As noted by FXStreet's own Valeria Bednarik, "technical readings in the daily chart favor another leg higher ahead, although the upward strength remains limited. Nevertheless, the pair managed to recover after struggling at the beginning of the week with its 200 DMA, while technical indicators maintain upward slopes above their midlines, the RSI actually at 2-week highs. Shorter term, and according to the 4 hours chart, the pair is at risk of correcting lower, as it holds above its 100 and 200 SMA, but technical indicators have retreated sharply from near overbought levels, any way holding well above their midlines."

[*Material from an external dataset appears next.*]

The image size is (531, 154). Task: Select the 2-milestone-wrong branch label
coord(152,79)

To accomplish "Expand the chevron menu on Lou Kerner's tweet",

Support levels: 110.45 110.15 109.90      

Resistance levels: 110.95 111.40 111.80

Information on these pages contains forward-looking statements that involve risks and uncertainties. Markets and instruments profiled on this page are for informational purposes only and should not in any way come across as a recommendation to buy or sell in these assets. You should do your own thorough research before making any investment decisions. FXStreet does not in any way guarantee that this information is free from mistakes, errors, or material misstatements. It also does not guarantee that this information is of a timely nature. Investing in Open Markets involves a great deal of risk, including the loss of all or a portion of your investment, as well as emotional distress. All risks, losses and costs associated with investing, including total loss of principal, are your responsibility. The views and opinions expressed in this article are those of the authors and do not necessarily reflect the official policy or position of FXStreet nor its advertisers.


RELATED CONTENT

Loading ...



Copyright © 2024 FOREXSTREET S.L., All rights reserved.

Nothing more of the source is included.